Building a High-Performance React Virtualized Tree View
A practical guide to designing and implementing a fast, accessible React virtualized tree view with lazy loading, keyboard support, and drag‑and‑drop.
Image used for representation purposes only.
Overview
A tree view is the backbone of many developer tools and enterprise apps: file explorers, API hierarchies, permission graphs, and organizational charts. When the tree holds tens of thousands of nodes, a naïve render will grind the UI to a halt. Virtualization—only rendering what’s visible—turns that non-starter into a smooth experience.
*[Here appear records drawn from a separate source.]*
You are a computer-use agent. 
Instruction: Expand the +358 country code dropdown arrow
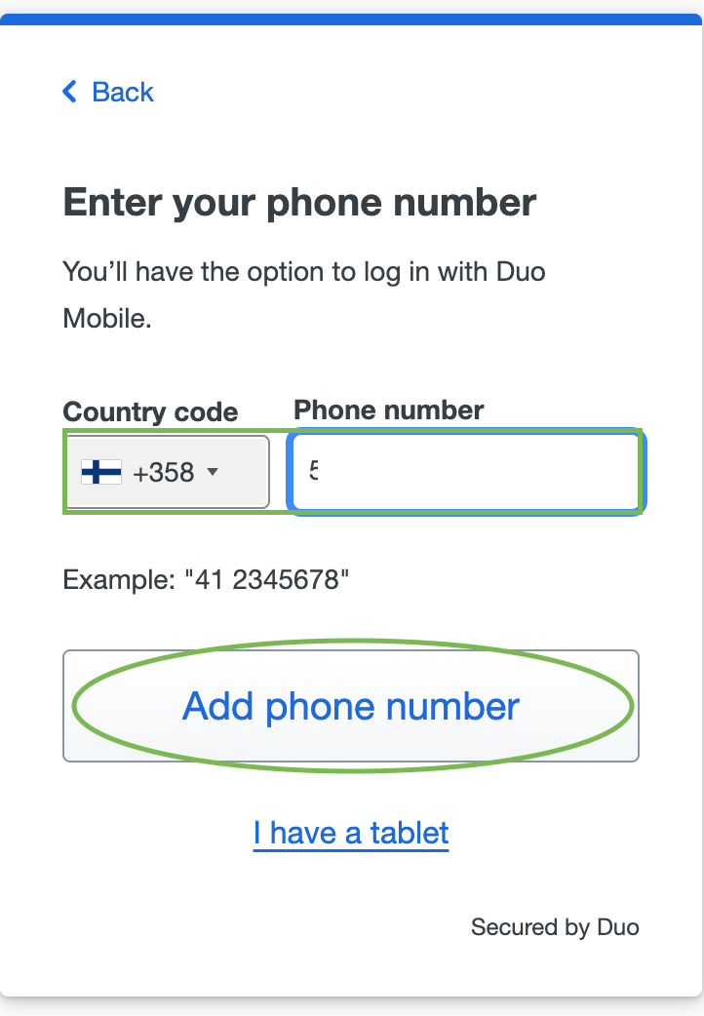[x=213, y=471]
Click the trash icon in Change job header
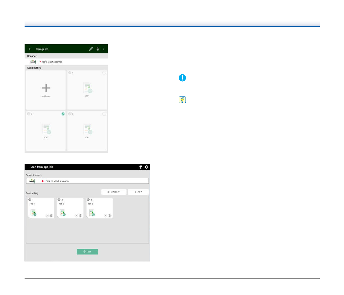The width and height of the screenshot is (344, 295). pos(98,49)
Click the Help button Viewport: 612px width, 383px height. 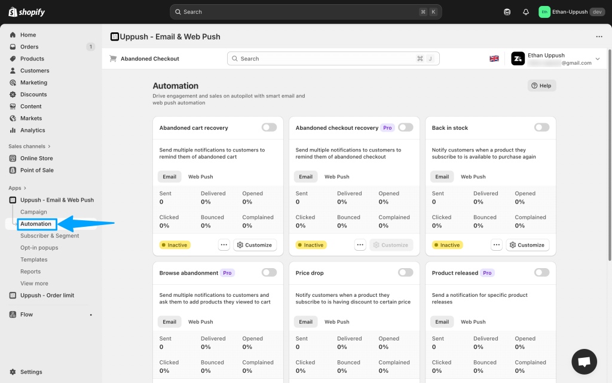pos(541,86)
This article walks through the architecture of a React virtualized tree view: modeling data, flattening expanded nodes, rendering with a windowing library, handling variable heights, keyboard navigation and ARIA, selection, drag‑and‑drop, async loading, search, and performance tactics.
Why virtualize a tree?
- Large data: 10k–1M nodes cannot be mounted at once.
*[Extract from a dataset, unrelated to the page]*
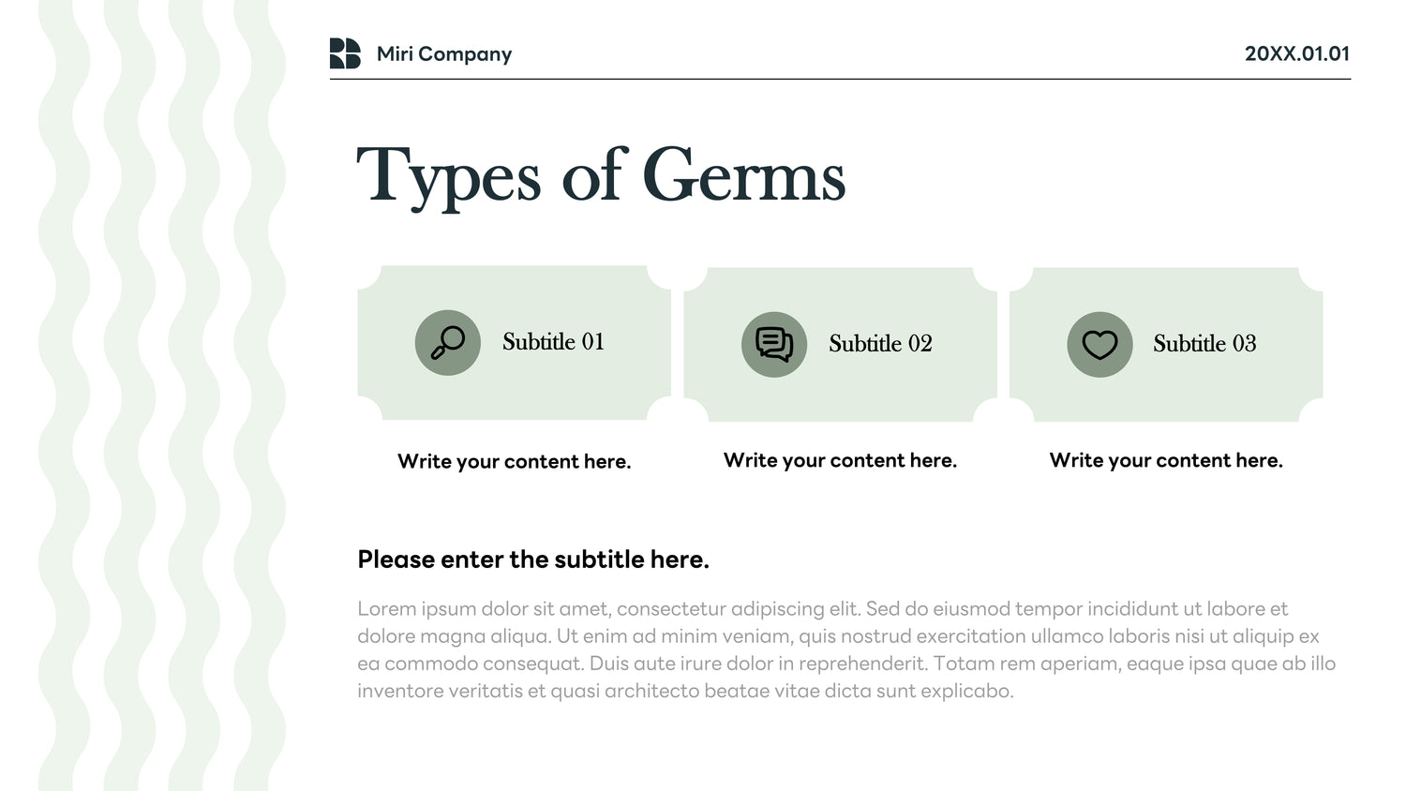Click content text under Subtitle 01
The image size is (1406, 791).
(515, 461)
- Frequent changes: expand/collapse, filters, and dynamic loading cause re-renders.
- Complex rows: icons, inline actions, and badges increase render cost.
Virtualization lets you:
- Keep DOM nodes near the viewport (often <150 elements total).
- Maintain consistent 60fps scroll and expand/collapse.
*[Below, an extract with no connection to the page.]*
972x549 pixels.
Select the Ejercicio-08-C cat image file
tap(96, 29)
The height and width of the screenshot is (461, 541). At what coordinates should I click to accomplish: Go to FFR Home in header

- Reduce memory pressure and layout thrash.
Design goals and constraints
- Performance: O(visible) rendering and updates; stable keys; memoized rows.
- Accessibility: proper roles, focus handling, and keyboard support.
- Correctness: expansion state, multi-select, drag targets, and async states.
- Extensibility: support custom row content, badges, and actions.
Choosing a windowing engine
Three widely used options:
- react-window: small, modern, fixed/variable size lists.
- TanStack Virtual: headless, flexible, SSR-friendly, strong variable-size story.
- react-virtualized: feature-rich but older; still useful for CellMeasurer.
For most trees, start with react-window or TanStack Virtual.
Data modeling the tree
Represent both the hierarchical structure and a flattened “visible list” computed from expansion state.
Minimal node shape (TypeScript):
export type TreeNode = {
id: string;
name: string;
isLeaf?: boolean;
parentId?: string | null;
children?: string[]; // child ids (optional when lazy)
hasChildren?: boolean; // true if children are known to exist (for lazy)
loading?: boolean; // async expansion in progress
meta?: Record<string, unknown>;// arbitrary data (icons, counts, etc.)
};
export type TreeState = {
expanded: Set<string>;
selected: Set<string>;
focusedId?: string;
};
A separate index keeps nodes by id for O(1) lookups:
type NodeIndex = Map<string, TreeNode>;
Flattening the visible nodes
Virtualizers operate on a flat array. Generate it by traversing depth-first from the root, including only nodes whose ancestors are expanded.
export type FlatRow = {
id: string;
depth: number; // for indentation
isLeaf: boolean;
isExpanded: boolean;
hasChildren: boolean;
};
export function buildVisibleRows(
rootIds: string[],
index: NodeIndex,
expanded: Set<string>
): FlatRow[] {
const out: FlatRow[] = [];
const stack: Array<{ id: string; depth: number }>=[];
// Push roots in reverse so first root appears first when popped
for (let i = rootIds.length - 1; i >= 0; i--) stack.push({ id: rootIds[i], depth: 1 });
while (stack.length) {
const { id, depth } = stack.pop()!;
const n = index.get(id);
if (!n) continue;
const hasChildren = Boolean(n.children?.length || n.hasChildren);
const isExpanded = hasChildren && expanded.has(id);
out.push({
id,
depth,
isLeaf: !hasChildren,
isExpanded,
hasChildren,
});
if (isExpanded && n.children?.length) {
for (let i = n.children.length - 1; i >= 0; i--) {
stack.push({ id: n.children[i], depth: depth + 1 });
}
}
}
return out;
}
Key properties:
- Stable order derived from data order.
- Depth provides simple padding for indentation.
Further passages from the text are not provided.